In pastry making, it's another matter, if you need 250 gr of flour to make a shortbread dough for example, you'd better put 250 gr and not 270 or 230, because at best the dough will become a bit too soft or a bit too hard. This is what makes the rigor that is imposed on pastry cooks, and that without a scale, and it is understandable, they are (a little) lost ...
When you weigh powders or liquids like that, no worries, you just have to be careful, but sometimes with "indivisible" ingredients, it's a bit more complicated.
You can find recipes that indicate, for example, very precisely, "Add 85 gr of egg".
Well obviously it's different from "add 2 eggs", what to do?
Should we ignore it?Knowing that 1 egg is about 50 gr => 2 are about 100 gr, so a "medium" error let's say. Let's be clear, if you make a 4/4 it won't change much, but if you make
choux pastry (for example) it's not the same thing, you might have a too liquid pastry, sticky and difficult to form with the bag.
How to do it then?Well, here's the trick: break enough eggs to have more in weight than you need (use a container with high sides), then give a blow of
mixer in the eggs, 3 seconds are enough.
Then pour the exact weight you need into your recipe preparation container, 80g for example. The rest of the eggs can either be kept in the fridge for 1 or 2 days, frozen, or used in another recipe.

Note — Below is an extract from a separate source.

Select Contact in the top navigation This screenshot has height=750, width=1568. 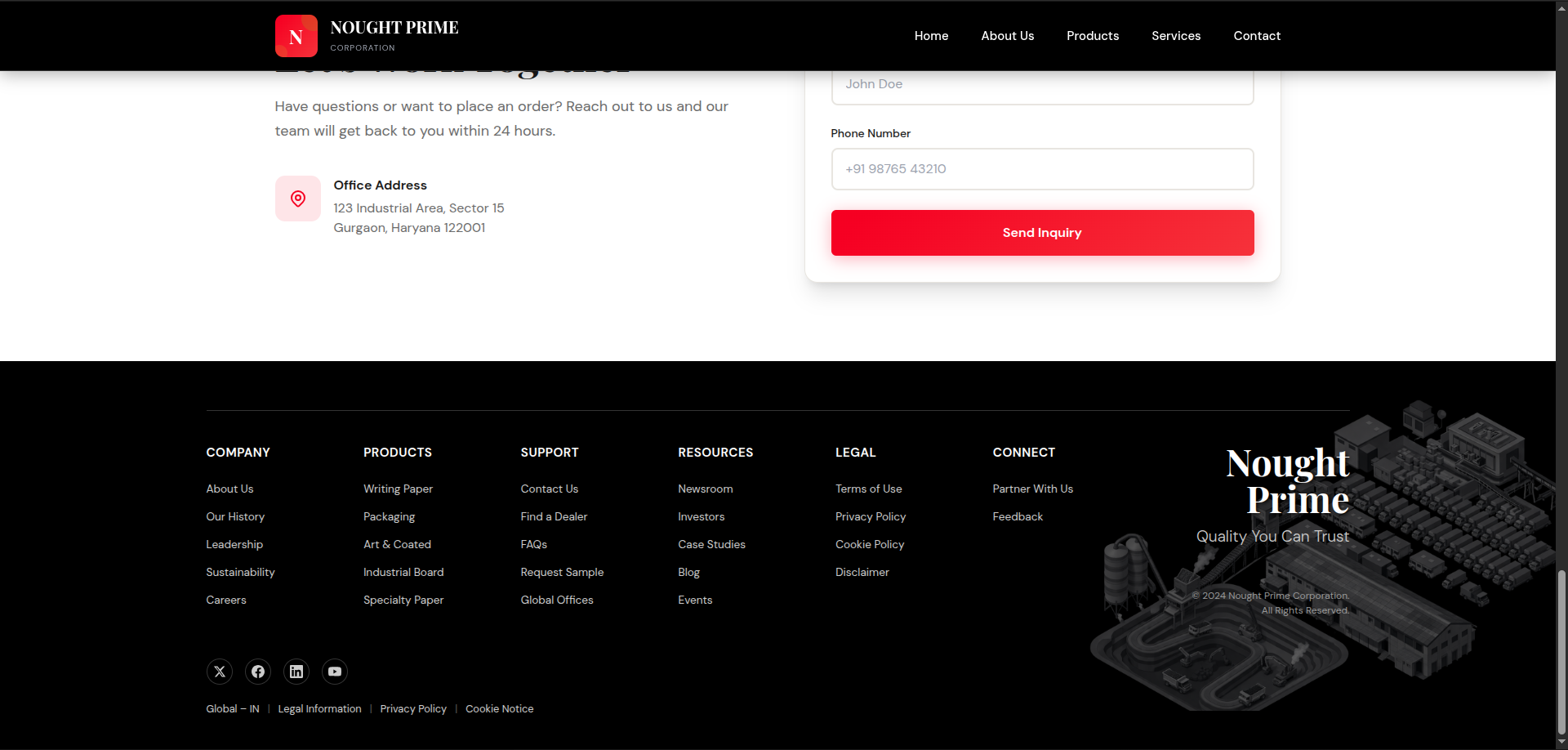point(1257,36)
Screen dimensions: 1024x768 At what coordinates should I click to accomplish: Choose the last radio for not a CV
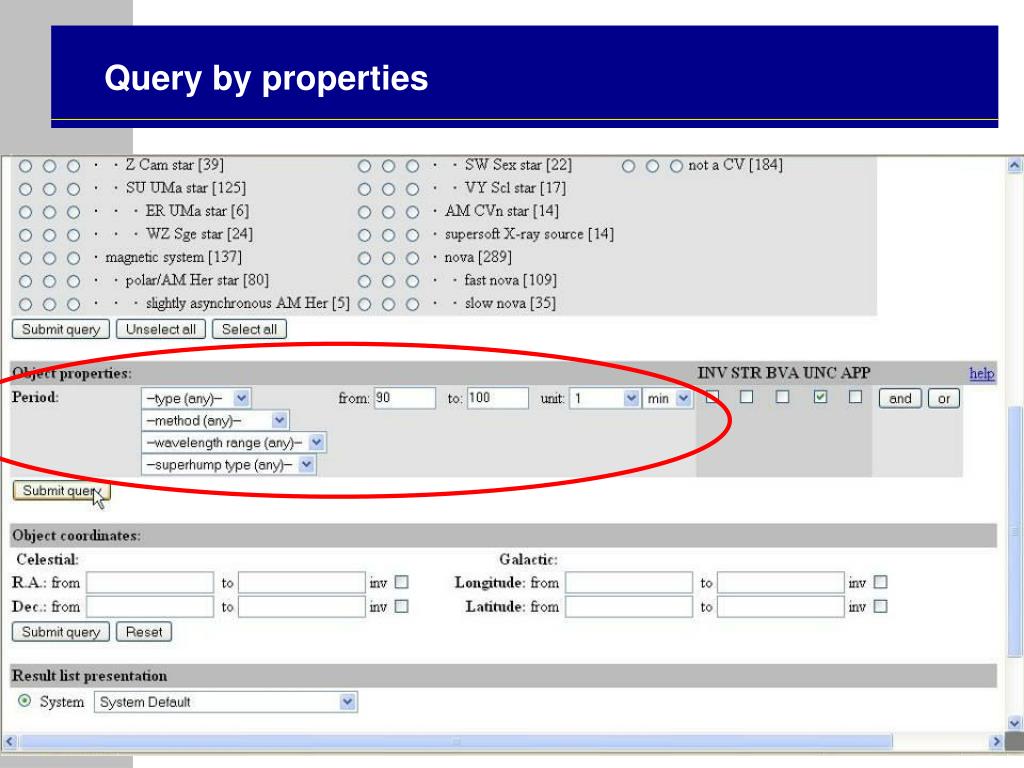click(677, 166)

Please note that professionals do not use whole eggs anymore, for speed and hygiene reasons, because it is always delicate in a laboratory to break shell eggs by hand, the risk of salmonella is high. Instead they use what they call egg products, which are cans of pasteurized and mixed eggs, or yolks, or whites only. This packaging does not prejudge the quality, as for shell eggs, there are egg products made from battery eggs, cheap unfortunately, and others much better, up to organic quality.
To sum up: If you need to weigh eggs accurately, mix them and weigh what you need.